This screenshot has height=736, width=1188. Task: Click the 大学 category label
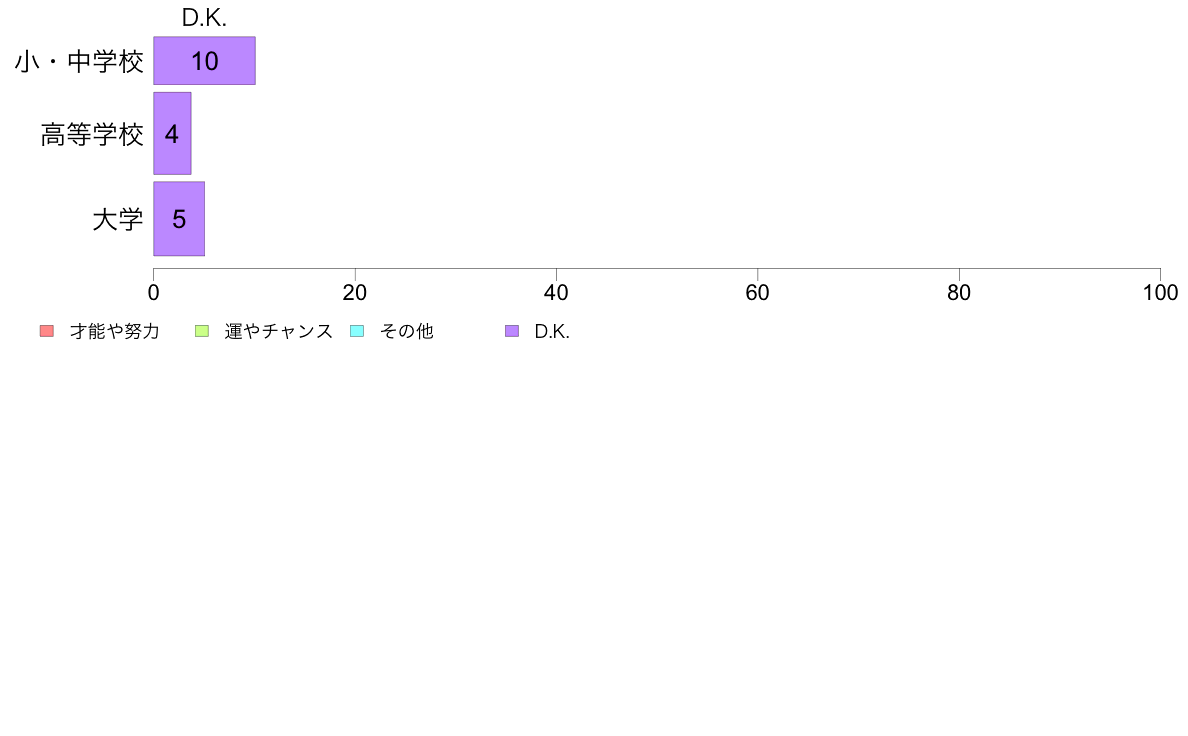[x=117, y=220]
--
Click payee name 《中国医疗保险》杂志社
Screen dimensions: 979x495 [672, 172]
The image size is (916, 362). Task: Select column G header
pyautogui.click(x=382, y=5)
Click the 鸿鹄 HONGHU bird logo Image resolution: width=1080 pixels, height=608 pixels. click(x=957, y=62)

BRIEF »
Render the lines from the line containing "The image size" through the line containing "Click the 鸿鹄", both included, as a Markdown table with the columns Row and Line, omitting blank lines.

RESULT OF THIS TASK »
| Row | Line |
|---|---|
| 1 | The image size is (916, 362). Task: Select column G header |
| 2 | pyautogui.click(x=382, y=5) |
| 3 | Click the 鸿鹄 HONGHU bird logo Image resolution: width=1080 pixels, height=608 pixels. click(x=957, y=62) |